Матч в Мерано закончился для 'отца неудачно. Начальство ехидничало. Как-то раз один из лейтенантов подошел ко мне на просчете: «Ну что, Корчной, продул твой папаша!» — «От этого у вас колбаса в магази­нах не появится!» — ответил я ему. И ничего этот паразит сде­лать мне не мог. Замначальни­ка по режиму, отправивший меня в штрафной изолятор, за свои фокусы вылетел от нас на зону для малолетних преступ­ников, что являлось пониже­нием. Москве лишние сканда­лы были не нужны, особенно сейчас, когда цель была дос­тигнута: Корчной не стал чем­пионом мира.

Освободился я в середине мая 1982 года и через два дня был уже в Питере. Надо полу­чать паспорт. Иду в военкомат за какой-то справкой, без кото­рой его не выдадут. Большая комната, полно народу. За од­ним из столов сидит на вид при­личный мужик, в кожаном пид­жаке. Вручает мне повестку в армию на ноябрь месяц. «Так я уже сидел за отказ, а за одно преступление два раза не судят».

Мужик, казалось, сильно разнервничался, разорался: «Ах, ты, такой-сякой, не хочешь в армию? Так мы тебя в бараний рог скрутим! Моя бы воля — я бы вообще таких, как ты, рас­стреливал! А преступление-то уже новое — вот и рецидив!» Поорал, поорал, увидел, что на нас никто не оборачивается, и, перейдя на шепот, сказал: « Я на днях слушал интервью ва­шего отца по «Голосу Амери­ки». Надеюсь, скоро вы сможе­те уехать в США. Желаю уда­чи». Каково, а?

А я был полон решимости: если уж будут судить, отсижу новый срок, а в армию не пой­ду, возможность уехать на За­пад тем самым себе не отрежу.

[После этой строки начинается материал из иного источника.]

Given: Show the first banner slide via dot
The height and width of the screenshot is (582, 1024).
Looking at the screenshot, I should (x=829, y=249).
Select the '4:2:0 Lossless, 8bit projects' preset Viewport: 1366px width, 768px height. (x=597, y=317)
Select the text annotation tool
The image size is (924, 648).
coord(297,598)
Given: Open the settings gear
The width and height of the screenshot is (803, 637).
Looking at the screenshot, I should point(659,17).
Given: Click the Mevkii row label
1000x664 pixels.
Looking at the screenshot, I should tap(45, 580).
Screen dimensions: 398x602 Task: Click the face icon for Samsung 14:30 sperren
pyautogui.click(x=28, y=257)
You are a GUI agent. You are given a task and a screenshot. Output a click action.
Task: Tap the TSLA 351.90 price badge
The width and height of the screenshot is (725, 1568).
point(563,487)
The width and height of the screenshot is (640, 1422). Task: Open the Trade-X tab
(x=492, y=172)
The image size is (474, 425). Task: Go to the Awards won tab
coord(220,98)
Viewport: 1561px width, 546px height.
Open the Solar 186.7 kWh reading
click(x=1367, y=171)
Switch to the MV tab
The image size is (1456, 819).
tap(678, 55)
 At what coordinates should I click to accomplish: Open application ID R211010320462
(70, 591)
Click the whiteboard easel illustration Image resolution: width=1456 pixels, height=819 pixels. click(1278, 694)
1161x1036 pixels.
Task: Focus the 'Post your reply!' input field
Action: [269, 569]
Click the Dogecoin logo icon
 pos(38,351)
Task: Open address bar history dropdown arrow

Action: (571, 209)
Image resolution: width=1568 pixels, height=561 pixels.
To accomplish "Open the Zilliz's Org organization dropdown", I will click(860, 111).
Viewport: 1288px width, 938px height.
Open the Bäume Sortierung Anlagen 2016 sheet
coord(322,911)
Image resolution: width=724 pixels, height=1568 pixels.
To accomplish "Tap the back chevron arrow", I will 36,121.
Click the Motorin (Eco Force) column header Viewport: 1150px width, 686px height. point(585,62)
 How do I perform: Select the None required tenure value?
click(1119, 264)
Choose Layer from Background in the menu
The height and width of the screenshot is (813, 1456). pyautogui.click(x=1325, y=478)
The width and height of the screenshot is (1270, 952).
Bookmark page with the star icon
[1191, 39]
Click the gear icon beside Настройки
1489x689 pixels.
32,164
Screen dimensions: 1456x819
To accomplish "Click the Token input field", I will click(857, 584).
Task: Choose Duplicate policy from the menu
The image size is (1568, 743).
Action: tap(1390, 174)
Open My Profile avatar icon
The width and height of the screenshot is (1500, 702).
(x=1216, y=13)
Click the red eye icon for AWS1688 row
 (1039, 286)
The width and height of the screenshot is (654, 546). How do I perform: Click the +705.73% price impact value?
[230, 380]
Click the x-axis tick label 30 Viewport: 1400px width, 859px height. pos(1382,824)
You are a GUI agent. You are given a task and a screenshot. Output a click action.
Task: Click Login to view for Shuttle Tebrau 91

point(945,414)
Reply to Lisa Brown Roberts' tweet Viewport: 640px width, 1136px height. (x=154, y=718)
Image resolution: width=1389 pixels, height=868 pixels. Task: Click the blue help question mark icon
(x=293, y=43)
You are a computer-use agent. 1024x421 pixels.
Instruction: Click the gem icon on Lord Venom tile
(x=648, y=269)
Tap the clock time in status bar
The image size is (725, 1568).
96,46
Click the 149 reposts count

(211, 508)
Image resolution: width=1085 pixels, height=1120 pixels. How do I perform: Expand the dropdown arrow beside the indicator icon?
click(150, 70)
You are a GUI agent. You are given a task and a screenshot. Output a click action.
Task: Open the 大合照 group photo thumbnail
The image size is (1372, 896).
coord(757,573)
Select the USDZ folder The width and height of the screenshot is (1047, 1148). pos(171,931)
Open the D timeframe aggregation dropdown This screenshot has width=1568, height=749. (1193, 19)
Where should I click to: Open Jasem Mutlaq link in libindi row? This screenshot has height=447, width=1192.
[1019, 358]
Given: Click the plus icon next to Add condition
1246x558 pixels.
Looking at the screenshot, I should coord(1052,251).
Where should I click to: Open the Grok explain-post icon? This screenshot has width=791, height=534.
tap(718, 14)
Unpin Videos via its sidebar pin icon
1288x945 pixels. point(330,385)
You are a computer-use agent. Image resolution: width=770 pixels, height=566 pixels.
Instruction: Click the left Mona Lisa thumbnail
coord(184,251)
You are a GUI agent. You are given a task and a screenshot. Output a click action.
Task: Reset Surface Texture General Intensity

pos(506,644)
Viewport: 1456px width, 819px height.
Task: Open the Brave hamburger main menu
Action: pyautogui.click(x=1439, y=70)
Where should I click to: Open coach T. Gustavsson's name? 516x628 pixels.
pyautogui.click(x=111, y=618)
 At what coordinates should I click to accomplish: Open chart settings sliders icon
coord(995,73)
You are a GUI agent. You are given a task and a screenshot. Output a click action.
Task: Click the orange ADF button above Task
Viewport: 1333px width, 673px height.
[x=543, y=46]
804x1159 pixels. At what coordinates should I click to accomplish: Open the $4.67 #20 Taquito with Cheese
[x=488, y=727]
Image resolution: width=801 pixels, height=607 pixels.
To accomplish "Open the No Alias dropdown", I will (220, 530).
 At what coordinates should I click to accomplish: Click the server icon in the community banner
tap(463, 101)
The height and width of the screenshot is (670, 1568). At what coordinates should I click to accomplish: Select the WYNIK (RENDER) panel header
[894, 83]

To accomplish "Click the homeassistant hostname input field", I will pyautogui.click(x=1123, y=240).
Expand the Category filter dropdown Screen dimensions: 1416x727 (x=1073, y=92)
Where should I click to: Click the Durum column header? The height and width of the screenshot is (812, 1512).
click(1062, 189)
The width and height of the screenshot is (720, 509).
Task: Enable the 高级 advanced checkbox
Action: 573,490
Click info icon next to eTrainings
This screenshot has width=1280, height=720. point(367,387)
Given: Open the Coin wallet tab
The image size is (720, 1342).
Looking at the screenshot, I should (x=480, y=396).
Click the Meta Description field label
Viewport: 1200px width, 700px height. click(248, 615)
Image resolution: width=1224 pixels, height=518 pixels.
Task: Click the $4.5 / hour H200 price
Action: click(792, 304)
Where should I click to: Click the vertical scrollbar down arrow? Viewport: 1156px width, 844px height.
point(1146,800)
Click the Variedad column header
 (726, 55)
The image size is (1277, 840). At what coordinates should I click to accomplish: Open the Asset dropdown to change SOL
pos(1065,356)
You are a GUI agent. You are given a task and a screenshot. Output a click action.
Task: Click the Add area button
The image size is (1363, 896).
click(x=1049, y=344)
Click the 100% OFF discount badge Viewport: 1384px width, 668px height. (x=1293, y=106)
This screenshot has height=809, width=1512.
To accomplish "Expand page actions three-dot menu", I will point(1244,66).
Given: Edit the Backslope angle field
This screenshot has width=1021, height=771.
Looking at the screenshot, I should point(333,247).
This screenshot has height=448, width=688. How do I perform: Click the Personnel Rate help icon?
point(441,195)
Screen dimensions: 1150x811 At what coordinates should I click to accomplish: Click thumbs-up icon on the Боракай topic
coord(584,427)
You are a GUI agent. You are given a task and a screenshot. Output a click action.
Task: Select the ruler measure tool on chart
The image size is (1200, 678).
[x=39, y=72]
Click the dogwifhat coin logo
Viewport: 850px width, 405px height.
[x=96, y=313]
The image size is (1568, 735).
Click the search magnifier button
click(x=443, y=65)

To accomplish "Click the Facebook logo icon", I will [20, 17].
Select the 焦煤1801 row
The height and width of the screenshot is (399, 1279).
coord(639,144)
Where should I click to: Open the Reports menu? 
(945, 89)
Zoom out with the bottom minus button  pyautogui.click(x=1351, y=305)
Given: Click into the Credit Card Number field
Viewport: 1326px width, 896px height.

В начале июня нам, наконец-таки, дали разрешение на выезд — естественно, в Изра­иль. До Израиля мы, конечно, не доехали, а, прилетев в Вену самолетом Аэрофлота, сразу же направились в Цюрих на само­лете Swissair. Прямой билет Ле­нинград — Цюрих нам в питер­ском аэропорту продать отка­зались: властям надо было как- то соблюсти свои совковые приличия.

На этом совдеповский пе­риод моей жизни закончился. Еще несколько лет мне сни­лись кошмары: я вновь за ре­шеткой. Просыпался в холод­ном поту. Затем неволя стала сниться все реже и реже, а лет через пять подобные сны во­обще прекратились. Я привык к свободе.